Il se mit alors à trembler de tous ses membres. Mais, cette fois-ci, ce n’était plus de froid mais de terreur. Ce qu’il voyait, ce qu’il avait même touché, ce n’était pas une branche, c’était une main, une main qui dépassait d’une espèce de tumulus qui devait, selon toute évidence, recouvrir un cadavre.

— Mon Dieu, se dit Faure, et maintenant que faire ? Il essaya bien d’appeler avec son portable mais il savait déjà que, dans cette zone, il n’y avait pas de couverture. Il fallait bien sûr d’abord qu’il retrouve son chemin et qu’il soit ensuite capable d’indiquer à la police l’emplacement exact du corps qu’il venait de découvrir.

Il n’avait qu’une seule envie, s’éloigner de cet endroit. Mais d’un autre côté, il devait essayer de repérer le maximum d’indices. Il regarda attentivement les lieux, autant que la neige le lui permettait, cherchant à identifier des éléments caractéristiques. Mais tout n’était que neige et sapins comme sur l’ensemble du plateau.

Il commençait à désespérer, transi de froid et paralysé par sa macabre découverte, lorsque, comme il était venu, le vent tomba. Tout devint d’un seul coup plus lumineux, la brume s’estompa et Faure bénéficia enfin d’un horizon plus dégagé.

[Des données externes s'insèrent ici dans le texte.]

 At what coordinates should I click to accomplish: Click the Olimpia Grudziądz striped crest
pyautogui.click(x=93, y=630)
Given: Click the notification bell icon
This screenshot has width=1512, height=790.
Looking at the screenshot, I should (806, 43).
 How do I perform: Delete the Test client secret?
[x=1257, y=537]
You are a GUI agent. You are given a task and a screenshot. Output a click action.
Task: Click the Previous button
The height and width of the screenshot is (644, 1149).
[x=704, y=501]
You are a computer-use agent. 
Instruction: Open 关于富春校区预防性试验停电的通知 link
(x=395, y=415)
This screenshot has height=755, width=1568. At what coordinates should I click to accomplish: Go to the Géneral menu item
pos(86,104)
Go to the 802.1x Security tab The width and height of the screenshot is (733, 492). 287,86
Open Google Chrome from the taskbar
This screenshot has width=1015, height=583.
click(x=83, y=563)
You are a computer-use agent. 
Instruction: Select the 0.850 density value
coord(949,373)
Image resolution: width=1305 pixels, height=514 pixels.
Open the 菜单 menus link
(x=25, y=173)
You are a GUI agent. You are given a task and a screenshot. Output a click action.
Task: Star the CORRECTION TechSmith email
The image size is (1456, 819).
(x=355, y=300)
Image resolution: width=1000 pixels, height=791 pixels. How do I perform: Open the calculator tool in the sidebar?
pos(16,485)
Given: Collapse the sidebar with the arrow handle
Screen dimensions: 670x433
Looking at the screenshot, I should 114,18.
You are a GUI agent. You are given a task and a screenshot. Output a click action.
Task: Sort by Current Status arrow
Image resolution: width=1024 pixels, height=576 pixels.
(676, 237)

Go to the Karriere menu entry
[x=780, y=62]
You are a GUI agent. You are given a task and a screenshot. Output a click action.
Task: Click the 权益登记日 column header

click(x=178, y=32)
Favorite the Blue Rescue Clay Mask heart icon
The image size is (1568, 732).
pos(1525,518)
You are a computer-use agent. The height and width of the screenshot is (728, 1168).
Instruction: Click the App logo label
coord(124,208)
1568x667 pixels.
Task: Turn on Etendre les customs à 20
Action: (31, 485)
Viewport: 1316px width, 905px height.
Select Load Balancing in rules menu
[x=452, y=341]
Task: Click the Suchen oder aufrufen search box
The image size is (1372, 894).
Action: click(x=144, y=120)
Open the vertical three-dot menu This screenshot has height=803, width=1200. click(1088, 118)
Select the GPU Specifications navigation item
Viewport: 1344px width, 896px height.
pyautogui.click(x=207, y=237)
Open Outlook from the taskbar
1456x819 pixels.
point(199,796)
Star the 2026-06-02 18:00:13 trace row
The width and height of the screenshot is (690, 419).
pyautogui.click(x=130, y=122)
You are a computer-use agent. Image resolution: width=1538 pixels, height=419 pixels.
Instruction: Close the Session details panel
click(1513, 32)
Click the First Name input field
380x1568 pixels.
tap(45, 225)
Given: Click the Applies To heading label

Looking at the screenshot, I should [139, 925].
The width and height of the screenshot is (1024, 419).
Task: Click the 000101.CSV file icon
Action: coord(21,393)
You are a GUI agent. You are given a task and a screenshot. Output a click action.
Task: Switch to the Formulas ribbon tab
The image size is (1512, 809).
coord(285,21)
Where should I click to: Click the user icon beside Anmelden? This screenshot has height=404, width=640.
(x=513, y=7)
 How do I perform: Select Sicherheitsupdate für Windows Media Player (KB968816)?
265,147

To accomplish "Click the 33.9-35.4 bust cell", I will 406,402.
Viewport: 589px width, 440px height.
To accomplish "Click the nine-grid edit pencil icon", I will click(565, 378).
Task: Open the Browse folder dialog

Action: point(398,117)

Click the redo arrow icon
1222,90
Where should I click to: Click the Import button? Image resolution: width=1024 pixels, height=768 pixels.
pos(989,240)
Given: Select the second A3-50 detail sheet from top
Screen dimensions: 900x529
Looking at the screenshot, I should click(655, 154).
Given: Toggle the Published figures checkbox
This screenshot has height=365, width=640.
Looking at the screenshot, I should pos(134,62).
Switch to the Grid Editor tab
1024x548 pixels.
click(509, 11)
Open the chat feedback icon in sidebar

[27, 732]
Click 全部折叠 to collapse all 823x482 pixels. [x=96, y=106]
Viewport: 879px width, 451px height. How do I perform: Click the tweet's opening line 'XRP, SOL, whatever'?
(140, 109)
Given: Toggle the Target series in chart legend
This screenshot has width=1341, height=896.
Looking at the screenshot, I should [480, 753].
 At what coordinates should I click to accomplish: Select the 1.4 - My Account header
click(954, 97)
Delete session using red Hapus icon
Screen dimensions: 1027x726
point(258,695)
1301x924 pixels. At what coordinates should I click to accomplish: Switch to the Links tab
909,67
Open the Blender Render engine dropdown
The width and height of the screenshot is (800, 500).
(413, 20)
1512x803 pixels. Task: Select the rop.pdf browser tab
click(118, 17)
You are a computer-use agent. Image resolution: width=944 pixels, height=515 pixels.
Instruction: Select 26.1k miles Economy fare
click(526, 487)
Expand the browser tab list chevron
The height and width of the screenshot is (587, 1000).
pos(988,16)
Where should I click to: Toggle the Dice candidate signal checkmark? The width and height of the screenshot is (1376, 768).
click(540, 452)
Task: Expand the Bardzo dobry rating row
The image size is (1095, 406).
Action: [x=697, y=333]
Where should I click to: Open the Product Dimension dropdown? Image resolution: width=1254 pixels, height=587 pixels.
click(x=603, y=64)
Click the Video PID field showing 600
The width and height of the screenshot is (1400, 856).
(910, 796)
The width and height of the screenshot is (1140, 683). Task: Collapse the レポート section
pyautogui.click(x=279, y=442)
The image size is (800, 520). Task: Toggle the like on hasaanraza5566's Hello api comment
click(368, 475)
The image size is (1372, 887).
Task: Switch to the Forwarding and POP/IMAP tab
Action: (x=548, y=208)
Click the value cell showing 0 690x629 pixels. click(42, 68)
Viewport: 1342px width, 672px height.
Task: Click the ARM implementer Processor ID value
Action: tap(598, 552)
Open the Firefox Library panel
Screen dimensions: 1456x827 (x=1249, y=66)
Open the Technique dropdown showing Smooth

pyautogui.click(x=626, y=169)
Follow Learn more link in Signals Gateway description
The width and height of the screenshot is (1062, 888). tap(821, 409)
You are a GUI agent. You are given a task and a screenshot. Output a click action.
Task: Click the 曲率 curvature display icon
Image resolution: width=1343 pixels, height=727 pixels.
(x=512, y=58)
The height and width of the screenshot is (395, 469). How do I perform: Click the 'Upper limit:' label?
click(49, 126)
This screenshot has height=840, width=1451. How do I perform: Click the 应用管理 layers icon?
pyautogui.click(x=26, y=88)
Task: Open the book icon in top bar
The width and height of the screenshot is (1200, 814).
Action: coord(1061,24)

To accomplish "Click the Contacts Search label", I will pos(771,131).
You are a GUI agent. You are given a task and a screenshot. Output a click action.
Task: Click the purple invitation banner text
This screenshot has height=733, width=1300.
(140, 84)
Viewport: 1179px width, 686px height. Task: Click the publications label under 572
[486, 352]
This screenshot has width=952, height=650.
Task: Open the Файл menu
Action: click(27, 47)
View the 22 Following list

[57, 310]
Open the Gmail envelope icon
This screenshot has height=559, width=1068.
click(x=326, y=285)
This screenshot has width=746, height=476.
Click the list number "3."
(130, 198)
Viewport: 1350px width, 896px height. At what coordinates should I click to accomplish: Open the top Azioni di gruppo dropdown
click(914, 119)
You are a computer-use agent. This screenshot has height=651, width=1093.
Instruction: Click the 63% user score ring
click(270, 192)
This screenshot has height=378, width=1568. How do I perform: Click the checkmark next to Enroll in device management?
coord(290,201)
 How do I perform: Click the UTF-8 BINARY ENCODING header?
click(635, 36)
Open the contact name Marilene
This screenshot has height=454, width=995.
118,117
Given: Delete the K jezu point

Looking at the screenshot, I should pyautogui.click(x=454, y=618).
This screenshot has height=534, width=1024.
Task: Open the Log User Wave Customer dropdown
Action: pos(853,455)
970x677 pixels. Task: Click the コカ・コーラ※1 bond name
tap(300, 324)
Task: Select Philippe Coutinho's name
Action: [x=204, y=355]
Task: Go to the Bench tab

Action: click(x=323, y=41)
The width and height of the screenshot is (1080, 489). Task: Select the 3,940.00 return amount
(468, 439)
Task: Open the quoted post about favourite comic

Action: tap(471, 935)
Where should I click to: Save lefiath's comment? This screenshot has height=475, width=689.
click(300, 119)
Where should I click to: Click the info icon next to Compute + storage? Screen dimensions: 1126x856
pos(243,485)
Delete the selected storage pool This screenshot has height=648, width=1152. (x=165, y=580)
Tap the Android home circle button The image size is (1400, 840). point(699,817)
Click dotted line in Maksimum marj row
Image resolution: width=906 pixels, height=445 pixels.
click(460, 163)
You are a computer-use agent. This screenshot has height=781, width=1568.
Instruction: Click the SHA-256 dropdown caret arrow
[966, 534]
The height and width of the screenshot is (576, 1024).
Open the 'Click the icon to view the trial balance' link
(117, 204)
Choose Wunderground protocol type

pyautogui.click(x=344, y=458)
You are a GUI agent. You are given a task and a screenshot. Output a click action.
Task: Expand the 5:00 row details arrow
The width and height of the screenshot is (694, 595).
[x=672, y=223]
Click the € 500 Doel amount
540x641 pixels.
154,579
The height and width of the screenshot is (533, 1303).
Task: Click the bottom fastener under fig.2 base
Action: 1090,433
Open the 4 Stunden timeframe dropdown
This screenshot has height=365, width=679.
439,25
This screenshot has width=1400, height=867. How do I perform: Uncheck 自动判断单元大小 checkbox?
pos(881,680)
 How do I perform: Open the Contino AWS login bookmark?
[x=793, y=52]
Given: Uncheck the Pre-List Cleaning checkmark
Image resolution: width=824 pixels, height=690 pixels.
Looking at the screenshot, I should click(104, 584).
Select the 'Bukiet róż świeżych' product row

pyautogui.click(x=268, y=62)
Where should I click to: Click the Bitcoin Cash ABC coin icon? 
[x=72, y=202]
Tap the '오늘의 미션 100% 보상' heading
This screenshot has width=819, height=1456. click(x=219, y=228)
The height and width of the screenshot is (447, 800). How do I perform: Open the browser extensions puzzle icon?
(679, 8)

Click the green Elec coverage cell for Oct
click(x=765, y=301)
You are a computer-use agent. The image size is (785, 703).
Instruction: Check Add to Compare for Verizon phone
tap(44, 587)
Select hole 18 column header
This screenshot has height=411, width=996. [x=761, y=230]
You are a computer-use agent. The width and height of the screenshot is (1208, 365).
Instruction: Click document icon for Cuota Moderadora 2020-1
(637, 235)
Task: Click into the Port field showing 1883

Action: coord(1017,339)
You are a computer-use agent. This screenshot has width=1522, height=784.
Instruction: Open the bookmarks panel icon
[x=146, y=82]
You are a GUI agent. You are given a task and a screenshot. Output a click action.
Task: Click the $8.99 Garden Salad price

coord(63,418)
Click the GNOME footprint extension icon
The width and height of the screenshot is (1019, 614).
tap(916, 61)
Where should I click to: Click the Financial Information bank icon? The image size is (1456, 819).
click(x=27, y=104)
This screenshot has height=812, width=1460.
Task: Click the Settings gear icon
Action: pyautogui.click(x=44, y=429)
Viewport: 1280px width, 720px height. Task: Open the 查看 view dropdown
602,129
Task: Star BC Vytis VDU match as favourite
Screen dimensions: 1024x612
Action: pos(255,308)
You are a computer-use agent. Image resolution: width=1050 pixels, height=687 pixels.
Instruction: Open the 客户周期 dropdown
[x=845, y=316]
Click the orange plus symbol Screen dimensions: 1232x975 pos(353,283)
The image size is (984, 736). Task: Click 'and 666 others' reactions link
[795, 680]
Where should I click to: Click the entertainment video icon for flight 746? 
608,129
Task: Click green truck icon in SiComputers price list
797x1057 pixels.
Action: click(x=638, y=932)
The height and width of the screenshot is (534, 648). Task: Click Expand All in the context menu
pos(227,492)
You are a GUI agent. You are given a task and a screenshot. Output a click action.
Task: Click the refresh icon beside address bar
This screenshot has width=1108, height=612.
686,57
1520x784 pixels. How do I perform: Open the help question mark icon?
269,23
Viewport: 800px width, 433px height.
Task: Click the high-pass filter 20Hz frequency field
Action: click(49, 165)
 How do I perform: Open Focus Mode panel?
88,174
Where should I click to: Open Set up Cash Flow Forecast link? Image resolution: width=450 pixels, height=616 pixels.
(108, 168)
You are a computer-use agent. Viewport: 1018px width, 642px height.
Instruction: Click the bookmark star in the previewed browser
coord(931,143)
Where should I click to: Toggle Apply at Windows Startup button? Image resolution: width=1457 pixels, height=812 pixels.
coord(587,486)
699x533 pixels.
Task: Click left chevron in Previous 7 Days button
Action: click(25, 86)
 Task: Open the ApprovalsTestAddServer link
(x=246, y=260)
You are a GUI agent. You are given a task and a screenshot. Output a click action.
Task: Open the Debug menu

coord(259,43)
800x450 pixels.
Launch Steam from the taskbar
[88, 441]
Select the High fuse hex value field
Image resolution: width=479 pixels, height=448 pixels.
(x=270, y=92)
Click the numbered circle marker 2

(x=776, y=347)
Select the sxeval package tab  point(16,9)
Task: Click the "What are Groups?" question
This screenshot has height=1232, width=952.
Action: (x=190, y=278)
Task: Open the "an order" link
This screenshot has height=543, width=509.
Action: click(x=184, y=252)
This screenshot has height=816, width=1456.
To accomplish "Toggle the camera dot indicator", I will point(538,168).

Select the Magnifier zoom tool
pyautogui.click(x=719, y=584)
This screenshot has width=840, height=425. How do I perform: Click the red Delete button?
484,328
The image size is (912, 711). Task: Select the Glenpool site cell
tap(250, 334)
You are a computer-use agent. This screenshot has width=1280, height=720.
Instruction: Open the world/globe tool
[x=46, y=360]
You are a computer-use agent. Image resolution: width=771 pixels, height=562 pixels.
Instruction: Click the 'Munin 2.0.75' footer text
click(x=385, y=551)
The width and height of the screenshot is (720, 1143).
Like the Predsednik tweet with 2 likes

Il put rapidement se repérer. En fait, il n’était qu’à deux cents mètres de la route. Il prit soin de noter l’endroit où il la rejoignit. Ce fut facile puisqu’il y avait, tout près, une grande croix en pierre, ancrée sur un talus, comme il y en a tant en Savoie. Sa voiture était à un kilomètre de là. Il la retrouva avec un grand plaisir. Avant d’avertir qui que ce soit, il décida de rentrer chez lui, de se changer et d’envisager alors, plus sereinement, la suite des événements.

Quand il arriva à Aix-les-Bains, la neige avait déjà disparu. Elle n’avait pas tenu. Il y avait même un rayon de soleil. Cette ambiance contribuait à donner à son aventure un côté irréel. Mais il savait, malheureusement, qu’il ne s’agissait pas d’un rêve, qu’il y avait là-haut un cadavre enseveli sous la neige.

— Eh bien, tu es dans un bel état ! l’accueillit Lucienne. Mais où es-tu donc allé ? Va vite te changer pendant que je te prépare un bon vin chaud. C’est un truc à attraper la crève.

André ne fit aucun commentaire. Il alla dans la salle de bain, se déshabilla et prit une douche qui dura longtemps. Il se réchauffait à la fois le corps et l’esprit. Peu à peu, il se remettait les idées en place.

Il enfila des vêtements secs et rejoignit Lucienne dans la cuisine où l’attendait le vin chaud qu’il but à petites lampées.

— Alors, lui demanda Lucienne, où t’es-tu encore fourré ? Tu aurais mieux fait d’écouter la météo. Ils prévoyaient des tempêtes de neige au-dessus de 1200 mètres. Mais tu veux toujours n’en faire qu’à ta tête.

— J’ai découvert un cadavre.

André préféra le lui dire tout de suite. C’était trop lourd à garder pour lui tout seul. Lucienne resta interdite.

— Un cadavre ? Et où ça ?

— Au Revard, dans la forêt, sous la neige.

— Qu’est ce que tu vas faire ?

— Je vais appeler la police.

— Un dimanche, au commissariat, il risque de ne pas y avoir grand monde.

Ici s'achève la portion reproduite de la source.